Figure 3 · The exposure–performance gap by occupation group
Mean GAIA-E vs. mean AEI task success within each major group. The wider the gap, the more theory overpredicts.
Source: data/gaia_occupations.csv · group means of gaia_e (×100) and aei_task_success
Figure 4 · Distribution of the exposure–performance gap
Histogram of (GAIA-E − AEI task success) by occupation. The right tail = occupations where theory overpredicts performance.

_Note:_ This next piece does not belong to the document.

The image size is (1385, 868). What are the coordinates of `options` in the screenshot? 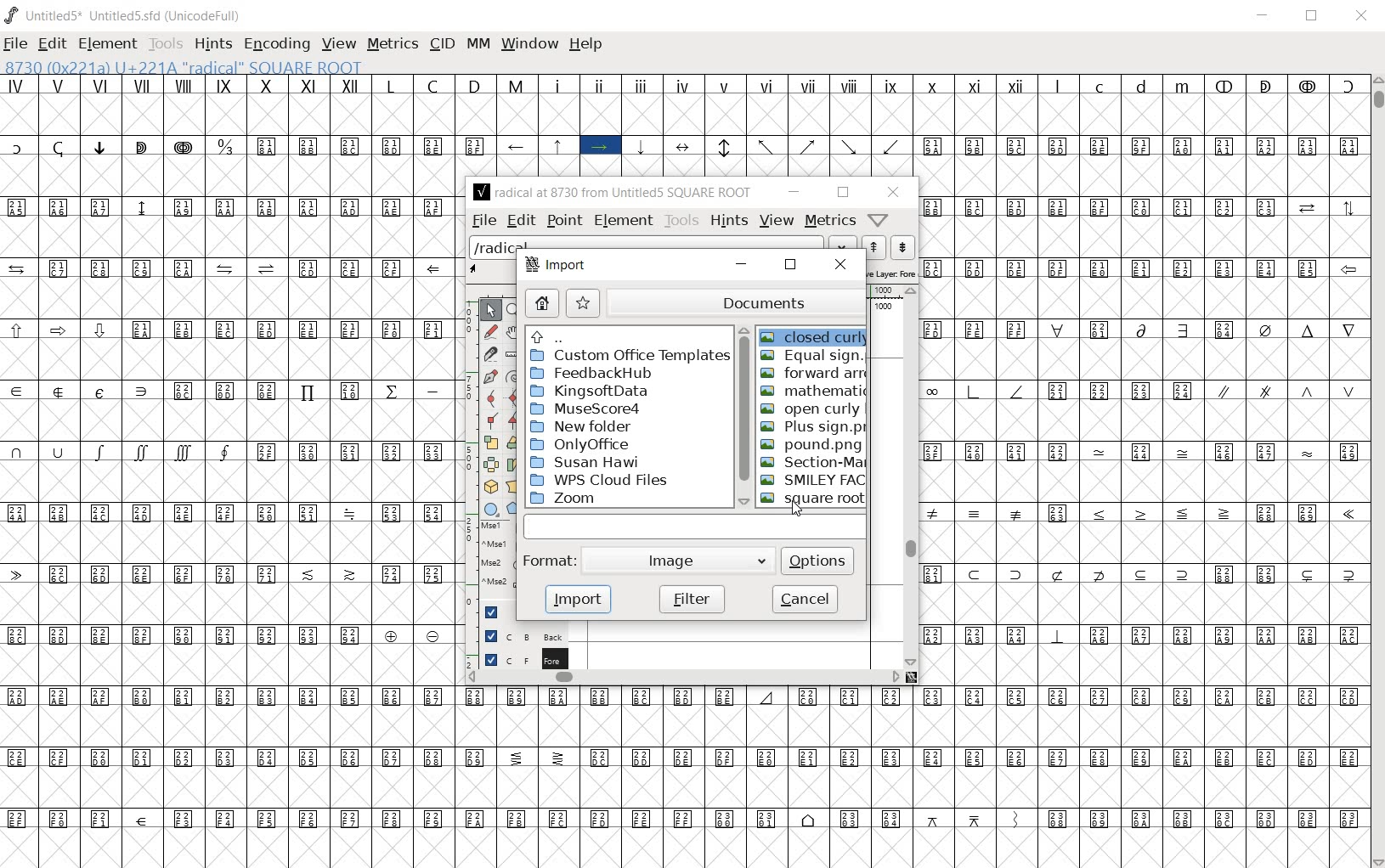 It's located at (819, 560).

Source: data/gaia_occupations.csv · gaia_e (×100) − aei_task_success
Key findings
Finding 1
β = −17.47 (p < 0.001)
Higher theoretical AI exposure (GAIA-E) predicts lower measured AI task success. Exposure and capability move in opposite directions.
Finding 2
SML: p = 0.467
The Suitability-for-Machine-Learning measure does not significantly predict task success. In the joint specification its coefficient collapses toward zero while GAIA-E stays negative.
Finding 3
Gap is generative-AI specific
The exposure–performance gap concentrates in occupations rated exposed to generative AI, where today's systems do not yet deliver — exposure captures theoretical surface area, not realized capability.
Implications
A large and growing literature uses theoretical AI-exposure scores as the treatment variable when estimating AI's effect on wages, employment, and productivity. If exposure is negatively — or simply not — related to what AI can currently do, then exposure-based designs may be mismeasuring the shock, attenuating or even sign-flipping estimated effects. The results argue for validating exposure measures against observed capability before treating them as proxies for impact, and for pairing exposure with usage- and performance-based measures (as GAIA does) rather than relying on any single lens.